▶ **PARTS OF THE EXERCISE**
[1] From the forum thread about running offload code on a node without a MIC, pull out everything from "You can change" down to "User Guide here.".
[2] In the forum thread about running offload code on a node without a MIC, which command-line option changes the offload behavior for the entire program?

Solved: running offload code on node without a mic

joshbowden · ‎11-17-2014

Hi again, i'd like to run my #pragma offload code on a node that does not have a mic present. When I try I get the following error:

"offload error: cannot offload to MIC - device is not available"

Is there a flag to tell the software to run the CPU only based version? I thought the binary had both code paths, so it should just choose a sensible one for what is available?

Thanks for your help.

Regards,

Josh

Kevin_D_Intel · ‎11-17-2014

The final executable does contain both host and target code paths but the default offload mode is “mandatory” and the app terminates with an error when no coprocessor is available.

You can change the default behavior for any individual offload construct by adding the optional clause on the offload directive/pragma or for the entire program using the -qoffload=optional command-line option. More details in the User Guide here.

View solution in original post

Kevin_D_Intel · ‎11-17-2014

The final executable does contain both host and target code paths but the default offload mode is “mandatory” and the app terminates with an error when no coprocessor is available.

▶ **INFORMATION SHOWN**

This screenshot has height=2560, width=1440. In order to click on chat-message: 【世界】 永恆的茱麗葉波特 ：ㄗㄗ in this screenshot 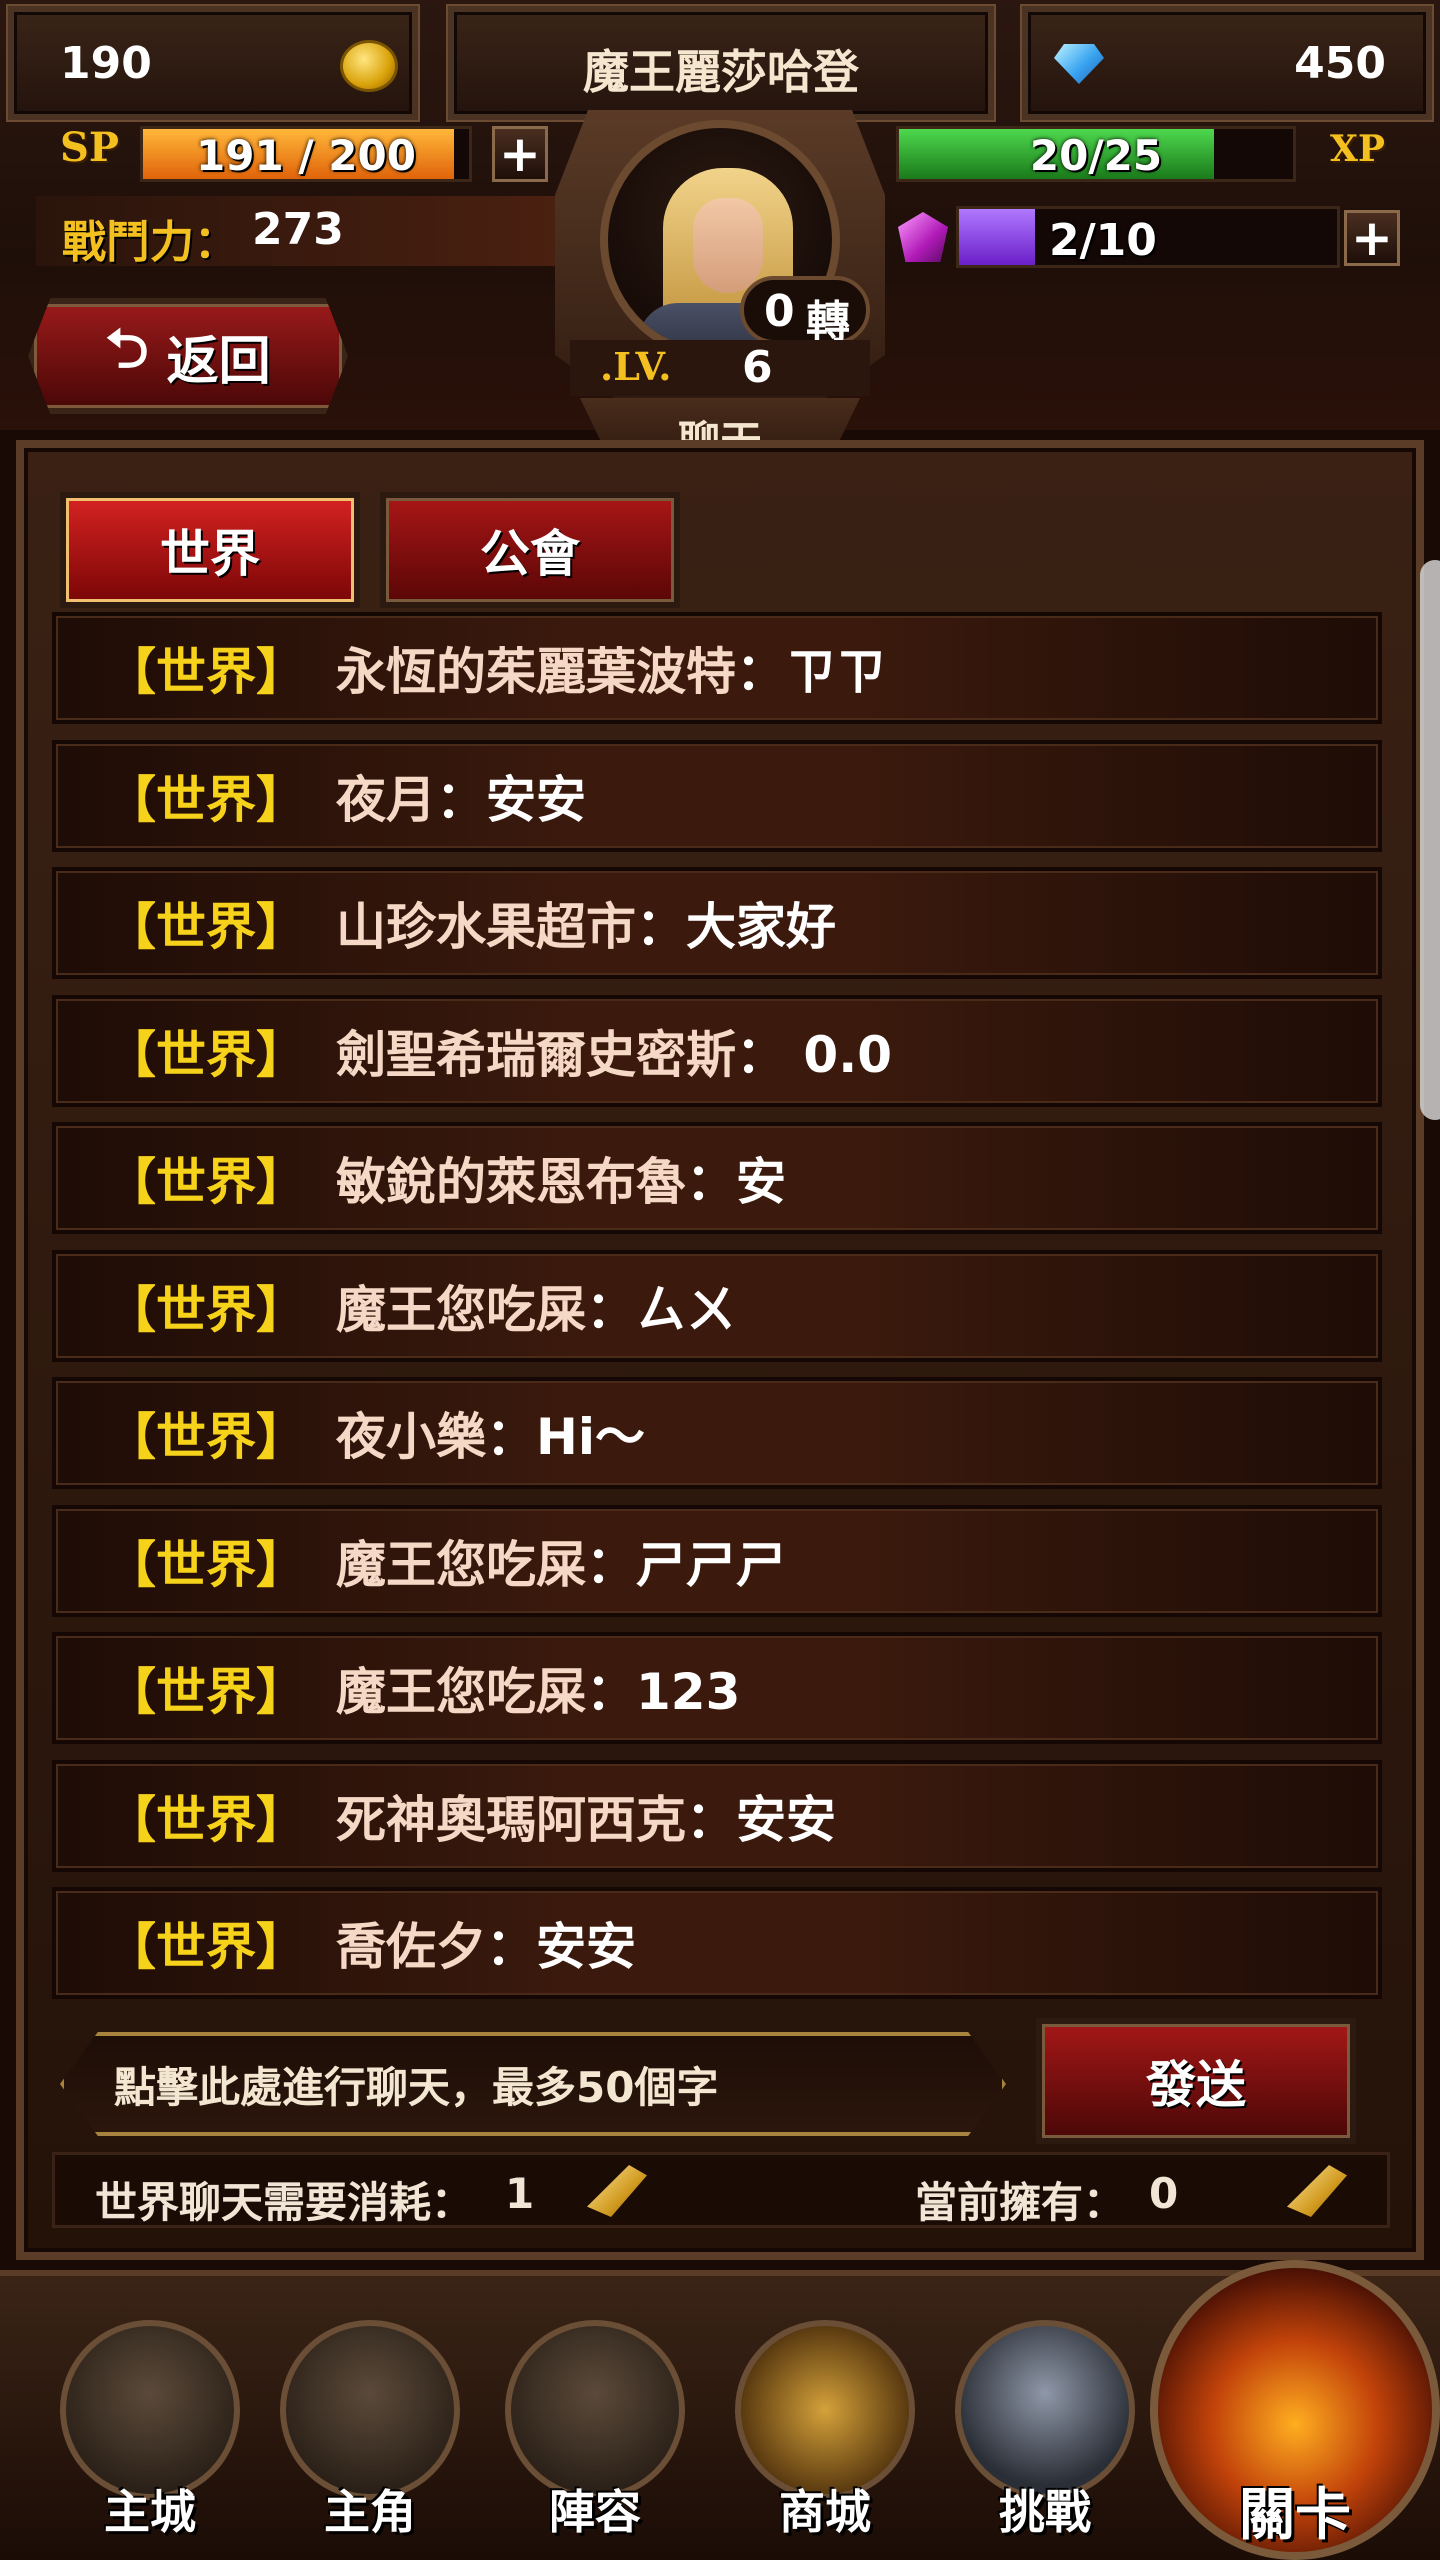, I will do `click(717, 668)`.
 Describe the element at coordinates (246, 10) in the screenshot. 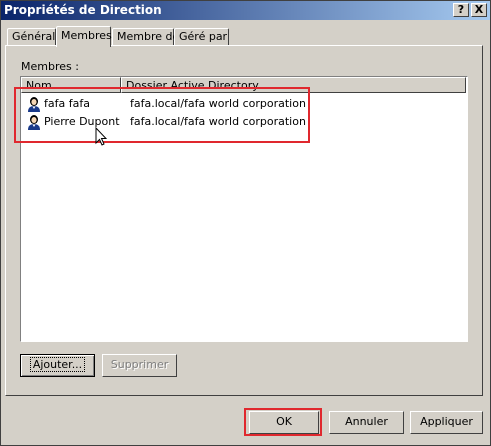

I see `title-bar: Propriétés de Direction ? X` at that location.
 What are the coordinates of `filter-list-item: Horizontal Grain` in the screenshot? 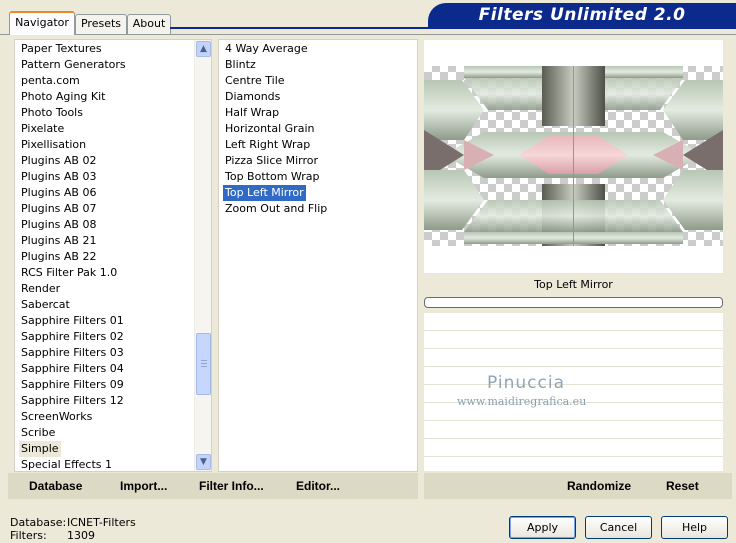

▶ **ANSWERS TO THIS EXERCISE**
[1]
You can change the default behavior for any individual offload construct by adding the optional clause on the offload directive/pragma or for the entire program using the -qoffload=optional command-line option. More details in the User Guide here.

[2] -qoffload=optional